Прoрогация вскоре прервала дискуссии относительно Гастингса. В следующем году эти дискуссии были возобновлены. Обвинение, касающееся разграбления бегумов, было выдвинуто Шериданом в речи, которая была настолько несовершенно записана, что можно сказать, что она полностью утрачена, но которая, без сомнения, была самой тщательно блестящей из всех произведений его изобретательного ума. Впечатление, которое она произвела, было таким, которому не было равных. Он сел не просто под аплодисменты, но под громкие хлопки в ладоши, к которым присоединились лорды под баром и незнакомцы на галерее. Возбуждение Палаты было таково, что ни один другой оратор не мог добиться того, чтобы его выслушали; и дебаты были отложены. Волнение быстро распространилось по городу. В течение двадцати четырех часов Шеридану предложили тысячу фунтов за авторское право на речь, если он сам исправит ее для печати. Впечатление, произведенное этим замечательным проявлением красноречия на строгих и опытных критиков, чья проницательность, можно предположить, была обострена соревнованием, было глубоким и постоянным.
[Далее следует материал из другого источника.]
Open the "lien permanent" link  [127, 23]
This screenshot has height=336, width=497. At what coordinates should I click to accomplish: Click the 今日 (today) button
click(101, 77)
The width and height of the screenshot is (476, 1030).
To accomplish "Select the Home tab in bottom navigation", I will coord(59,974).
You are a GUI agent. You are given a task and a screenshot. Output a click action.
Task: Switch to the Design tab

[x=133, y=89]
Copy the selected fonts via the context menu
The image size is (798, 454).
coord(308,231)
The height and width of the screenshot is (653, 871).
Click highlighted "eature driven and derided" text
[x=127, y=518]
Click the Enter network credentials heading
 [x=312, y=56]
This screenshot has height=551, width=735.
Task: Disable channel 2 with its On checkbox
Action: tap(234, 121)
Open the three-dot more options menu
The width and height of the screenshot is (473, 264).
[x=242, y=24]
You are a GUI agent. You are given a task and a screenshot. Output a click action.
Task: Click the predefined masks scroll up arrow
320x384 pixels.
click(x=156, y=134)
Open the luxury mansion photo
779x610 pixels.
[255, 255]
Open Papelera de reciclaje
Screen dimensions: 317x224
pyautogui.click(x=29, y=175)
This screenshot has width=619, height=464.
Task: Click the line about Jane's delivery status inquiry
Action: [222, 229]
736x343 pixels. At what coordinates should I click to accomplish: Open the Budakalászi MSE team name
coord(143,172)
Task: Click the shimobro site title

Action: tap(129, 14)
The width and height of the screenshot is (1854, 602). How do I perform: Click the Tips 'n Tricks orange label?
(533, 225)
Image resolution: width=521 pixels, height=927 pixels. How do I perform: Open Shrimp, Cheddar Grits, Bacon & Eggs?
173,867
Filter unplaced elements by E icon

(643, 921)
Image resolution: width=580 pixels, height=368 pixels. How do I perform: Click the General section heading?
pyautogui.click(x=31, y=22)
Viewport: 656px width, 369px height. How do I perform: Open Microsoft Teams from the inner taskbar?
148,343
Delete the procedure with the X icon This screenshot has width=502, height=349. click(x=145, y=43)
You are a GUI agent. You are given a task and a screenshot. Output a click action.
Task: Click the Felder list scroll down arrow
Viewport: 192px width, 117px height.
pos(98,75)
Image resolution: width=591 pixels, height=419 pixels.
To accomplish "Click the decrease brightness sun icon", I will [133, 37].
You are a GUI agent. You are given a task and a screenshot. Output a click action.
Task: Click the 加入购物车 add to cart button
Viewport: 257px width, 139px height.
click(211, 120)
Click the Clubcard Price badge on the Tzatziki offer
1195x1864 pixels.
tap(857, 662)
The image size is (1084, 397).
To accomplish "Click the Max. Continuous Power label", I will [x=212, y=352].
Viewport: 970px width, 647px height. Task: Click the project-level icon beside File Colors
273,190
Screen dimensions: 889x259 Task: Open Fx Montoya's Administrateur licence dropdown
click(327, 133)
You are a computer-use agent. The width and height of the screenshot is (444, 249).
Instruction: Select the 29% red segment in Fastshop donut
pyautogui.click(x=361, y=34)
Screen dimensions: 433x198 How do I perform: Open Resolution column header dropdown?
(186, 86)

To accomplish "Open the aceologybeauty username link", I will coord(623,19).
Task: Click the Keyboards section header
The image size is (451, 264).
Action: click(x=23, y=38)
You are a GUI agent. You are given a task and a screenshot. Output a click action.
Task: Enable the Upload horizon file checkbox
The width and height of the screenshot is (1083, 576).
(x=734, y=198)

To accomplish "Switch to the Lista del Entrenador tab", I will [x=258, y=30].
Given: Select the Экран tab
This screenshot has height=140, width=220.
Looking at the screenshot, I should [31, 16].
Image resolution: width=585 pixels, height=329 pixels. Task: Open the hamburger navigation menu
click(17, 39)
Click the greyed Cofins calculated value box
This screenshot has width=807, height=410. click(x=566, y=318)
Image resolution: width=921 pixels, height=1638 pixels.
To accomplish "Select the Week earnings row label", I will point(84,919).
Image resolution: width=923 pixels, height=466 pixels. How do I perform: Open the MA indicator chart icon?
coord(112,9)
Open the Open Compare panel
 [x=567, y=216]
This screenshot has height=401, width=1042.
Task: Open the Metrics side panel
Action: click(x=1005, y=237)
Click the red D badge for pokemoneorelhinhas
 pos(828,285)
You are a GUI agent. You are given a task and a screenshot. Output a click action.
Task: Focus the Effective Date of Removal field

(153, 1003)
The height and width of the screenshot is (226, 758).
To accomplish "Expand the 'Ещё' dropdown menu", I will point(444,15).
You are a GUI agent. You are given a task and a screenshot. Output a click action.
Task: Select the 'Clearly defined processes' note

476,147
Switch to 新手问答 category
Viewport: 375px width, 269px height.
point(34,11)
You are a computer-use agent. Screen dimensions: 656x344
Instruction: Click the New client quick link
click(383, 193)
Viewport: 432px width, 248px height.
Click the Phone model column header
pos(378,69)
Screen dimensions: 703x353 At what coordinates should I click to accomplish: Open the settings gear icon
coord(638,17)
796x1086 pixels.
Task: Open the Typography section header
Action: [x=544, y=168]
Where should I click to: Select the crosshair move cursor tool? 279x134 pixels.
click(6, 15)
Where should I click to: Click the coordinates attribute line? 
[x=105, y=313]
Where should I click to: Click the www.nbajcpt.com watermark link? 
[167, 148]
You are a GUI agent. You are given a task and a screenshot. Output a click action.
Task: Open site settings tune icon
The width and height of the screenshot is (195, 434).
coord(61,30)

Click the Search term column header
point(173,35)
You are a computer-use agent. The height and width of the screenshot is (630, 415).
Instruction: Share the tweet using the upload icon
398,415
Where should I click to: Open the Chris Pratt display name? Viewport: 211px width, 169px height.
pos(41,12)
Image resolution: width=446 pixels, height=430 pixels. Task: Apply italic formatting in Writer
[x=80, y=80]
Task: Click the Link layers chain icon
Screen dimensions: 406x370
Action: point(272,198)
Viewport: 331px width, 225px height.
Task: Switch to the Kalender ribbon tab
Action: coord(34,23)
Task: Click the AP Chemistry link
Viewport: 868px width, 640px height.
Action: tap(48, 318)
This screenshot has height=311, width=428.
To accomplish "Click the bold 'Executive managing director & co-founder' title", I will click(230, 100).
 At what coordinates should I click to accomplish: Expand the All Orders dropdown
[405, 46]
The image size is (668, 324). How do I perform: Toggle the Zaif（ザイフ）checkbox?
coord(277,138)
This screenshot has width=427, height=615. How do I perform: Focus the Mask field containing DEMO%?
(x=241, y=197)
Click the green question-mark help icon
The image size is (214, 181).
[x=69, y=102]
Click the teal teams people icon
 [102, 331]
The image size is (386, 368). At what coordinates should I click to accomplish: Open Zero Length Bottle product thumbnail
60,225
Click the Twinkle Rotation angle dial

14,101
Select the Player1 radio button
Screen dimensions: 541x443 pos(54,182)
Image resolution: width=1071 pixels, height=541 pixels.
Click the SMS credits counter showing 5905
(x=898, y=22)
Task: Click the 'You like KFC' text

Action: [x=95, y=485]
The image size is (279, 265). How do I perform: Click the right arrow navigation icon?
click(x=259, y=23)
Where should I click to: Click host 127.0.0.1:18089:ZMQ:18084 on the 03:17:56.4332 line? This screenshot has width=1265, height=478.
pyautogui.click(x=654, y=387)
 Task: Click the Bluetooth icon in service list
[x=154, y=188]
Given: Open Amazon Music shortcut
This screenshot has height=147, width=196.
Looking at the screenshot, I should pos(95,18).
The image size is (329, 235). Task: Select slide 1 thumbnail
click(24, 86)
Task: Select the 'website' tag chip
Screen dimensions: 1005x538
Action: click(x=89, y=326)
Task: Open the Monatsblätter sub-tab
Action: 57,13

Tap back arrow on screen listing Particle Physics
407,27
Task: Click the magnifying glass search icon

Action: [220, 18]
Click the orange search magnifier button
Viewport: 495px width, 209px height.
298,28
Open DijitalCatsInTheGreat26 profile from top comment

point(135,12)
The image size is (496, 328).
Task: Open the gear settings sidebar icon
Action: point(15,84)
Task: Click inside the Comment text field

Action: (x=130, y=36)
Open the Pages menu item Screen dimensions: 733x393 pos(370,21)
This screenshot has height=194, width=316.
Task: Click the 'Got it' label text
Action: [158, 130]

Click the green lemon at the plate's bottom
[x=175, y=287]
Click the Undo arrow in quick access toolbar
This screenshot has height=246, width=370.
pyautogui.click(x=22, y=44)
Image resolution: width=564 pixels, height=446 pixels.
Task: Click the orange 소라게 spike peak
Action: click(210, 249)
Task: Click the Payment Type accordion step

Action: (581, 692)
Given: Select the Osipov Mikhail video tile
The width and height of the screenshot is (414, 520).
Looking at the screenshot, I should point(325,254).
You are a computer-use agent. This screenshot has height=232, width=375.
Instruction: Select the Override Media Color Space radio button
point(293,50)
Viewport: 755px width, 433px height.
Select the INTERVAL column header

Мистер Уиндхэм двадцать лет спустя сказал, что речь заслужила всю свою славу и была, несмотря на некоторые недостатки вкуса, которые редко отсутствовали как в литературных, так и в парламентских выступлениях Шеридана, лучшей из тех, что были произнесены на памяти человечества. Мистер Фокс примерно в то же время, когда его спросили покойный лорд Холланд, какая речь была лучшей из когда-либо произнесенных в Палате общин, без колебаний отдал первое место великой речи Шеридана по обвинению в отношении Ауда.